● **DIRECTIONS FOR THIS TASK**: Only one stretch of the records below should be repeated. It starts with the line containing "This screenshot has height=768, width=1024." and goes on through the line containing "Task: Click the info icon near Back to Menus", exactly as written.

● **EXERCISE MATERIAL**:
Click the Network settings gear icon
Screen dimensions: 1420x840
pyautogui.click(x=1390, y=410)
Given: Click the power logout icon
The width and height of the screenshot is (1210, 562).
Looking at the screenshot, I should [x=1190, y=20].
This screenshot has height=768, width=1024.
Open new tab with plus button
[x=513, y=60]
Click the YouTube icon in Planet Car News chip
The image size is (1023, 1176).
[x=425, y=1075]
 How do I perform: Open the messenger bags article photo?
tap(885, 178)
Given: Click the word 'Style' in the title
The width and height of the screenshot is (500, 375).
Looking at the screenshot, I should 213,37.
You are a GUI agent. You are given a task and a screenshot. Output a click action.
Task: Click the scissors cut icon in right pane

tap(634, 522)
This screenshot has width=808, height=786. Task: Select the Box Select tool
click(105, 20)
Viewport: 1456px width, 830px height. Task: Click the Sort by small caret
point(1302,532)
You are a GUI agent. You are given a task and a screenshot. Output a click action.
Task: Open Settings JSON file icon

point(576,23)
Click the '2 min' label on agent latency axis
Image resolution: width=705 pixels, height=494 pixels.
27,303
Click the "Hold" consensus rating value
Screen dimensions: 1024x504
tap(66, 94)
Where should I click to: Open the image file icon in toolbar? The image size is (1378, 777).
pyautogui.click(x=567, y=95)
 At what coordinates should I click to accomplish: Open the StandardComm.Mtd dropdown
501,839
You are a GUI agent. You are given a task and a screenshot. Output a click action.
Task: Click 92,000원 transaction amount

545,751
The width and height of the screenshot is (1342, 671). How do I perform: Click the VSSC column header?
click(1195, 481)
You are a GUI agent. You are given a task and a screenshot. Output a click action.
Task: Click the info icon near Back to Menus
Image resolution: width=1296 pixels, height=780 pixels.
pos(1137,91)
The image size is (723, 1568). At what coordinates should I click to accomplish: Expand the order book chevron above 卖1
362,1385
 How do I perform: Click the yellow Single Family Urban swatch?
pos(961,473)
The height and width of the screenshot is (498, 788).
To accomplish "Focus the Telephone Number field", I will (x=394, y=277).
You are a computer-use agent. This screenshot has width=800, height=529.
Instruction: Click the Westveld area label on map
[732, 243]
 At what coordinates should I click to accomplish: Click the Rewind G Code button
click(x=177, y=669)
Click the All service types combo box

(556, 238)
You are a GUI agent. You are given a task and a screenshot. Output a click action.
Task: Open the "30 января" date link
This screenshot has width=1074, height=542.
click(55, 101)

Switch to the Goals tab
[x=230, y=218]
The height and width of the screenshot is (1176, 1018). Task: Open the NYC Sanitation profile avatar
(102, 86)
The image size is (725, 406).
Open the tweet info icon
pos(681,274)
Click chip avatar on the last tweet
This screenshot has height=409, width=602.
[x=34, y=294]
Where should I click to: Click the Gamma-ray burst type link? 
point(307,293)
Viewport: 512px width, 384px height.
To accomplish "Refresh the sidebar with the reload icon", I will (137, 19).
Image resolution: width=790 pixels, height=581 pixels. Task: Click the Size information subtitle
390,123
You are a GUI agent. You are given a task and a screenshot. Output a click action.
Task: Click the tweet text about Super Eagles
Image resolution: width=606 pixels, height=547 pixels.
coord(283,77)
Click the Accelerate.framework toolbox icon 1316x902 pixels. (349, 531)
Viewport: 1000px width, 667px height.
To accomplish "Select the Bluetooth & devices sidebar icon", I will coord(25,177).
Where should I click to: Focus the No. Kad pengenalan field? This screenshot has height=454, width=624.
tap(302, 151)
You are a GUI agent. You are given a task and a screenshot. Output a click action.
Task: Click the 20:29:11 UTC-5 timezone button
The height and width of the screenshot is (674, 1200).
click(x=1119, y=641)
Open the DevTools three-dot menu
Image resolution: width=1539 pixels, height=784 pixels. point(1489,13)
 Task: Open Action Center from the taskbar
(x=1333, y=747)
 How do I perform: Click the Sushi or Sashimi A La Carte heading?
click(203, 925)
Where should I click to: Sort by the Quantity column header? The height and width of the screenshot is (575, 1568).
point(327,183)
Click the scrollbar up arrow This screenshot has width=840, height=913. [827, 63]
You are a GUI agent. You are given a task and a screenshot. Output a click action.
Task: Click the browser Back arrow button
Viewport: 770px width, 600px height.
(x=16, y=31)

● **SOLUTION TO THE PROBLEM**:
This screenshot has height=768, width=1024.
Open new tab with plus button
[x=513, y=60]
Click the YouTube icon in Planet Car News chip
The image size is (1023, 1176).
[x=425, y=1075]
 How do I perform: Open the messenger bags article photo?
tap(885, 178)
Given: Click the word 'Style' in the title
The width and height of the screenshot is (500, 375).
Looking at the screenshot, I should 213,37.
You are a GUI agent. You are given a task and a screenshot. Output a click action.
Task: Click the scissors cut icon in right pane

tap(634, 522)
This screenshot has width=808, height=786. Task: Select the Box Select tool
click(105, 20)
Viewport: 1456px width, 830px height. Task: Click the Sort by small caret
point(1302,532)
You are a GUI agent. You are given a task and a screenshot. Output a click action.
Task: Open Settings JSON file icon

point(576,23)
Click the '2 min' label on agent latency axis
Image resolution: width=705 pixels, height=494 pixels.
27,303
Click the "Hold" consensus rating value
Screen dimensions: 1024x504
tap(66, 94)
Where should I click to: Open the image file icon in toolbar? The image size is (1378, 777).
pyautogui.click(x=567, y=95)
 At what coordinates should I click to accomplish: Open the StandardComm.Mtd dropdown
501,839
You are a GUI agent. You are given a task and a screenshot. Output a click action.
Task: Click 92,000원 transaction amount

545,751
The width and height of the screenshot is (1342, 671). How do I perform: Click the VSSC column header?
click(1195, 481)
You are a GUI agent. You are given a task and a screenshot. Output a click action.
Task: Click the info icon near Back to Menus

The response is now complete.